West African army chiefs were due to hold a second and final day of talks on Friday in Ghana's capital Accra, where they have been hashing out the details of a possible military intervention in Niger if diplomacy fails to reverse a military coup.

Military officers deposed Nigerien President Mohamed Bazoum on July 26 and have defied calls from the United Nations, the West African bloc ECOWAS and others to reinstate him, prompting regional powers to order a standby force to be assembled.
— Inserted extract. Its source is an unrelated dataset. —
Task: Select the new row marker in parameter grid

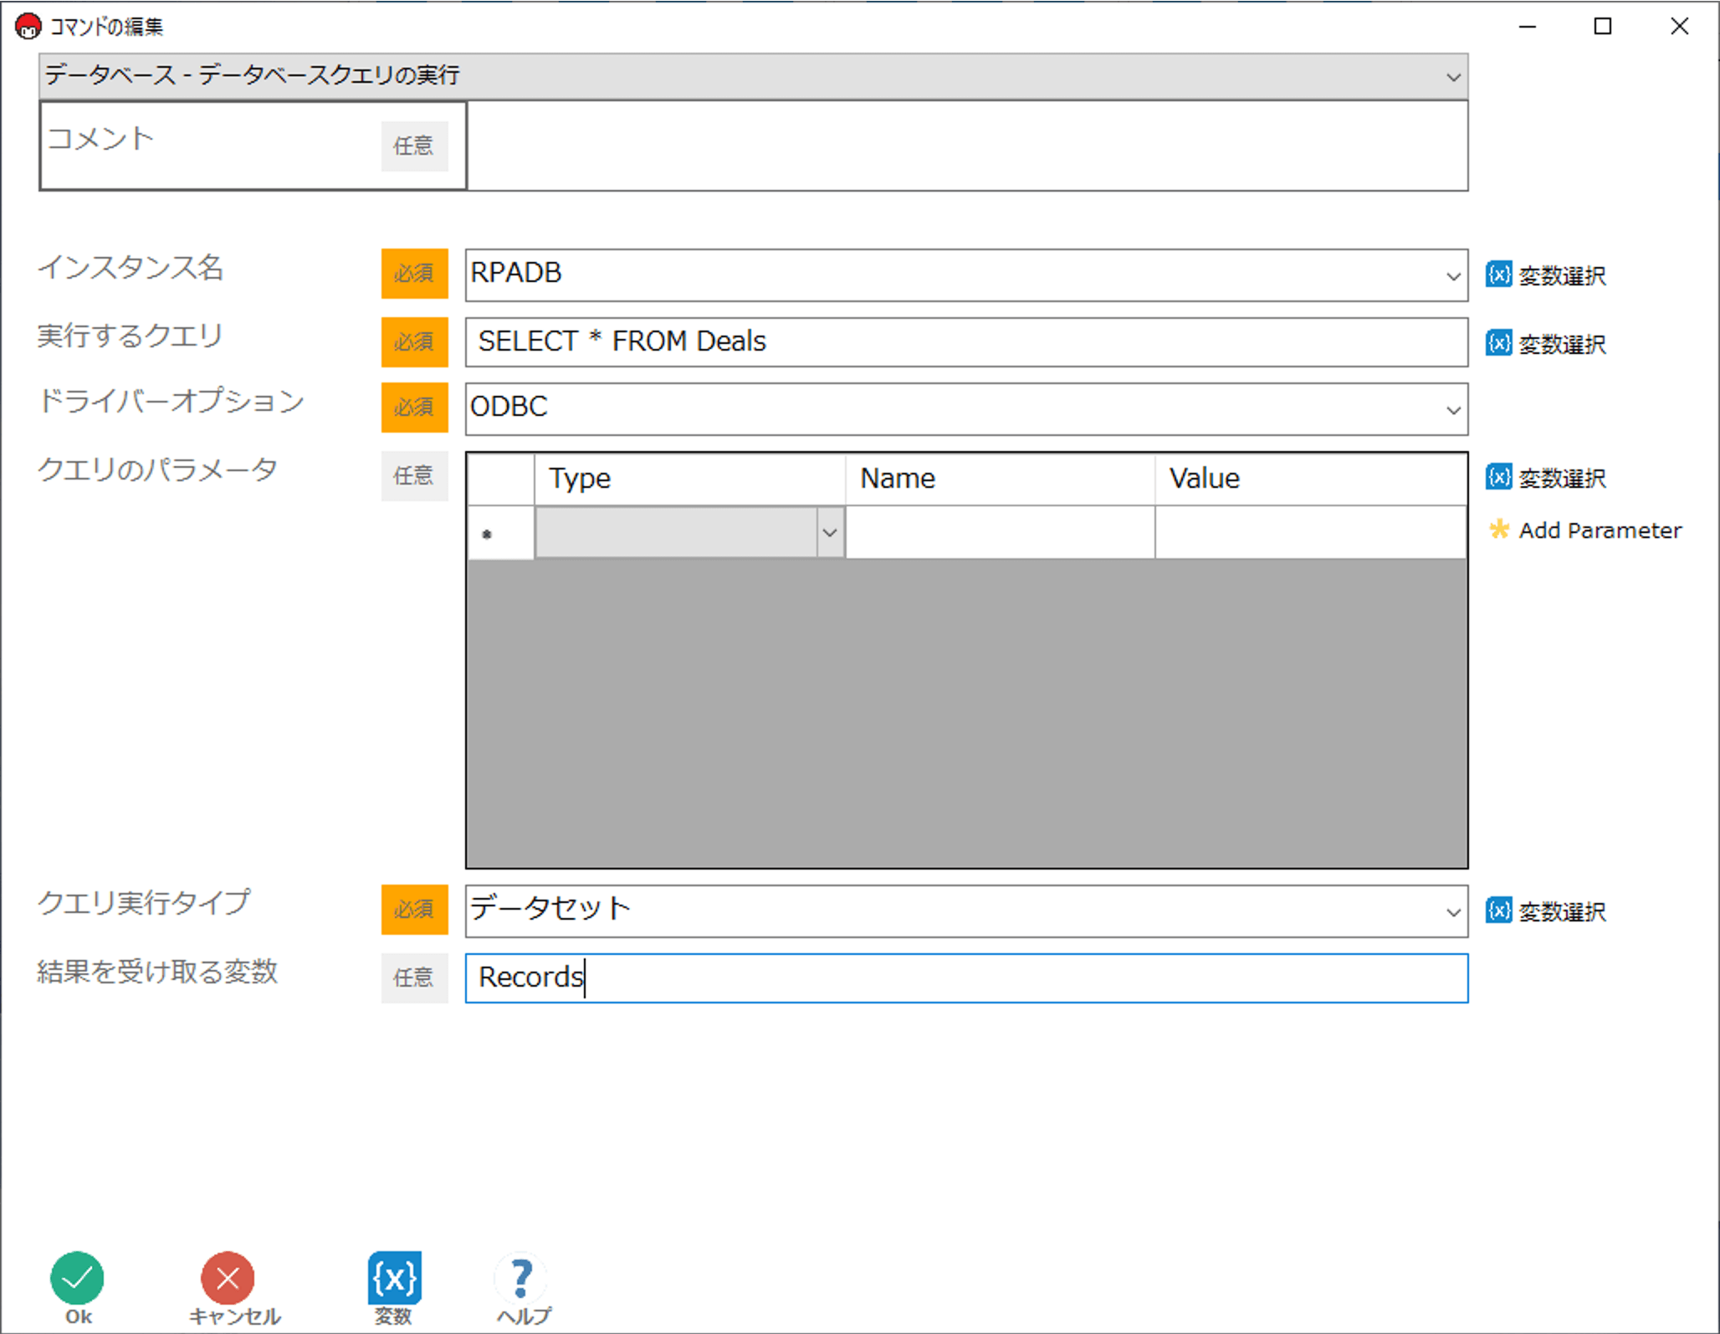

During their two-day meeting, which ends with a closing ceremony from around 1600 GMT, defence chiefs have been discussing logistics and other aspects of a possible deployment, according to the official schedule.

The use of force remains a last resort, but "if everything else fails, the valiant forces of West Africa ... are ready to answer to the call of duty," ECOWAS Commissioner for Political Affairs, Peace and Security Abdel-Fatau Musah said at the start of the event on Thursday.

World
Live Story

He said most of the bloc's 15 member states were prepared to participate in the standby force excepting those also under military rule - Mali, Burkina Faso and Guinea - and tiny Cape Verde.

Any escalation would further destabilise West Africa's impoverished Sahel region, which is already battling a decade-old Islamist insurgency.

Niger also has strategic importance beyond West Africa because of its uranium and oil reserves and role as a hub for foreign troops involved in the fight against the insurgents linked to al-Qaeda and Islamic State.